While this language is and should be offensive to Bitcoin maximalists and anyone who believes in the original mission of Bitcoin – it certainly isn’t a surprise. If institutional (and a plurality of retail) clients ask enough times for something these institutions are going to give it to them, pure and simple. There is serious money to be made by creating expensive structured products wrapped around the guise of crypto volatility. The key words there are expensive and volatility. Expensive and volatility.
Morgan Stanley doesn’t have any interest in building out a warehouse facility or cold storage vault to house private keys and racks of hard wallets. There isn’t any money in it. At least not the kind of money that Tier 1 institutions have an interest in earning on that type of investment.
Instead, they are focused on several structured product initiatives that we’ve been made aware of that should be of interest to anyone attempting to get an understanding about how a powerhouse global investment bank is attempting to meet client demands.
Based on extensive discussions yesterday afternoon and again this morning we’ve heard three specific initiatives that are being *discussed* at Morgan Stanley (FYI – much like Goldman Sachs is in *internal discussions* regarding an Ethereum product to satisfy demand) and could come to market in 2019:
- A dedicated institutional trade desk that handles futures, OTC transactions, NDF like products that clients traffic across other Tier 1 institutions (Goldman, Citi).
- Internal discussions are ongoing as to whether Morgan Stanley uses Bakkt infrastructure *exclusively* with respect to Bitcoin futures transactions or using every resource that exists by 2019 (Bakkt, ErisX, CME, CBOE).
- Leadership in Morgan Stanley’s trading divisions are discussing whether or not to go all in on a Bitcoin NDF as well as an Ethereum product that has yet to be given a trading classification.
**Not included in the above list was a less prominently mentioned discussion point that included where does Morgan Stanley fall once a Bitcoin ETF product is created, as well as other SEC approved products throughout 2019. Discussions remain active as to whether or not Morgan Stanley creates their own branded products that are functionally identical to competitor products, or simply offer competitive products and whatever premium fee structures are inherent in the products themselves.
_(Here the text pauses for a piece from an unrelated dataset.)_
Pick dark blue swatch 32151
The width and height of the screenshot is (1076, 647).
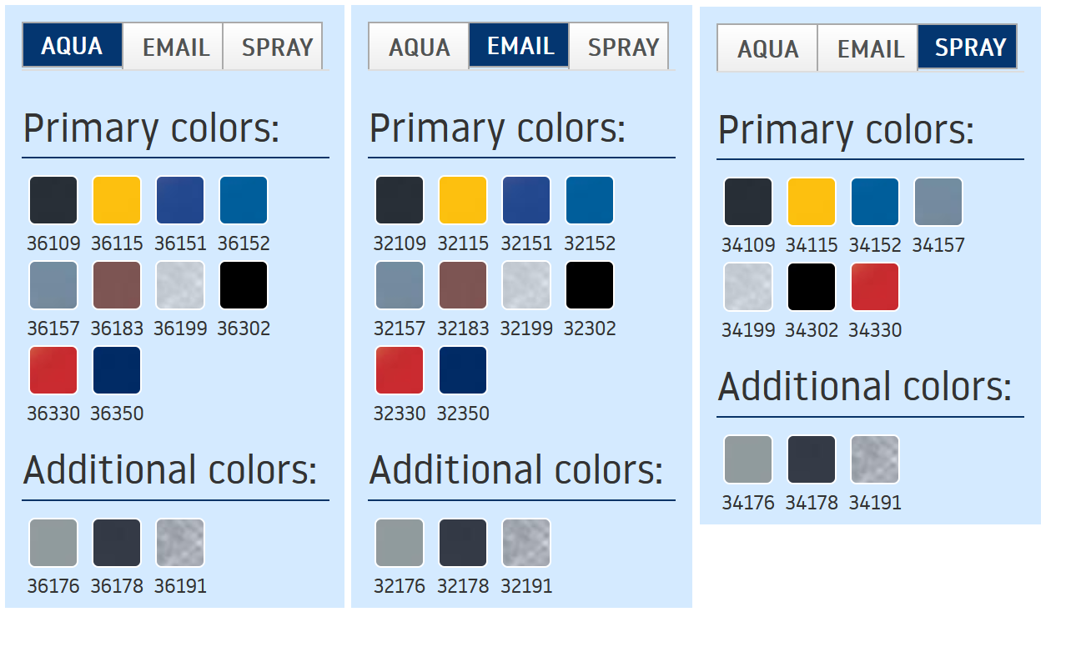coord(526,200)
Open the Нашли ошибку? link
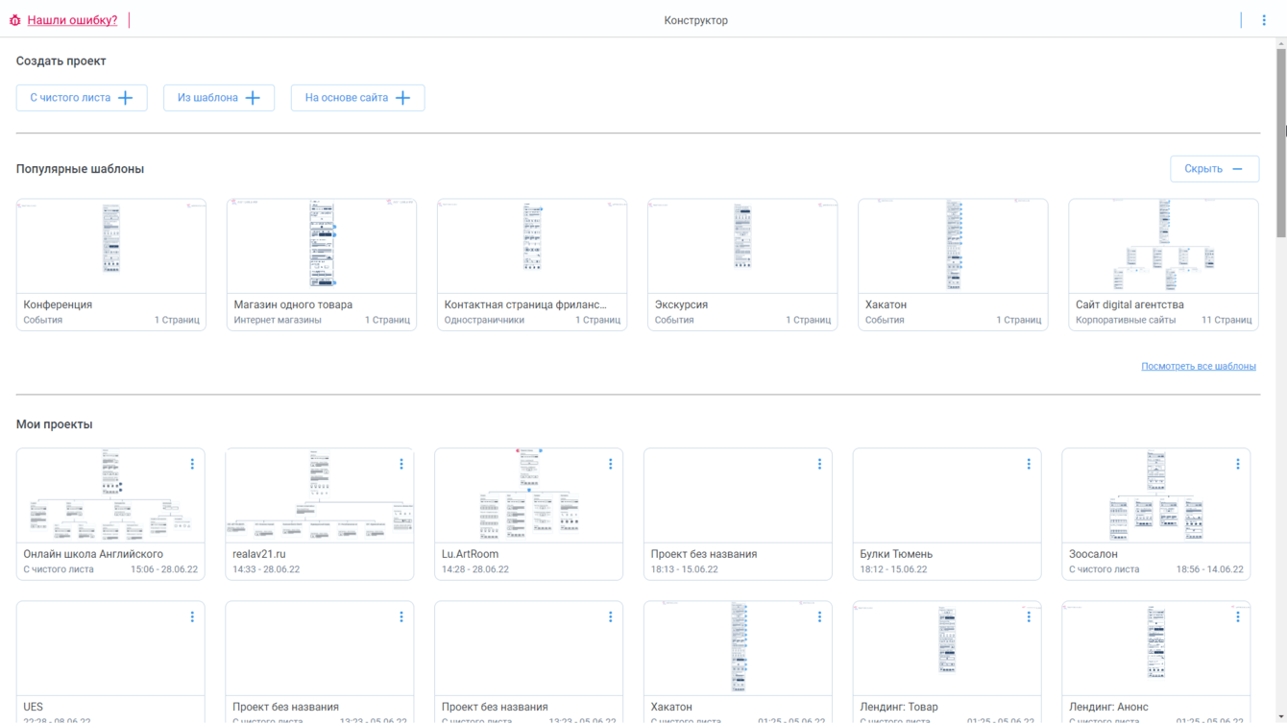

The discussions moving through trading rooms and in strategy sessions at the firm is not whether or not crypto is sustainable or a ‘flash in the pan’ bubble that will eventually fade. The discussion is focused on regulatory approvals and guidance, strategies to benefit from those new rules, and how to best position Morgan Stanley’s crypto products (should they choose to create native structured products) and services to its largest clients.
Which leads us to the dialogue in the Morgan Stanley research report making the rounds today. It adds context to the discussions internally as the firm positions itself for 2019; a year that those we spoke to believe will produce massive adoption, new (and relatively tame) regulations in the US, and trading volumes set to skyrocket.
The ‘money quote’ in the report, as it was told to us (to pay particular attention to) is this:
The net dollar amount in crypto hedge funds in 2016 was $380MM. Today it stands at over $6B.
You don’t need any other explanation for Institutional ‘fomo’ than those hard numbers. Those are funds that are eschewing fiat based products and diving into crypto, even in the midst of a bear market.
Morgan Stanley wants to be a real player in this market. They are working overtime to figure out just how to do it. Regulatory and legal hurdles need to be appropriately approached and handled, but when that happens they are planning to be at the forefront of what they believe will be a highly profitable new ‘super asset class’.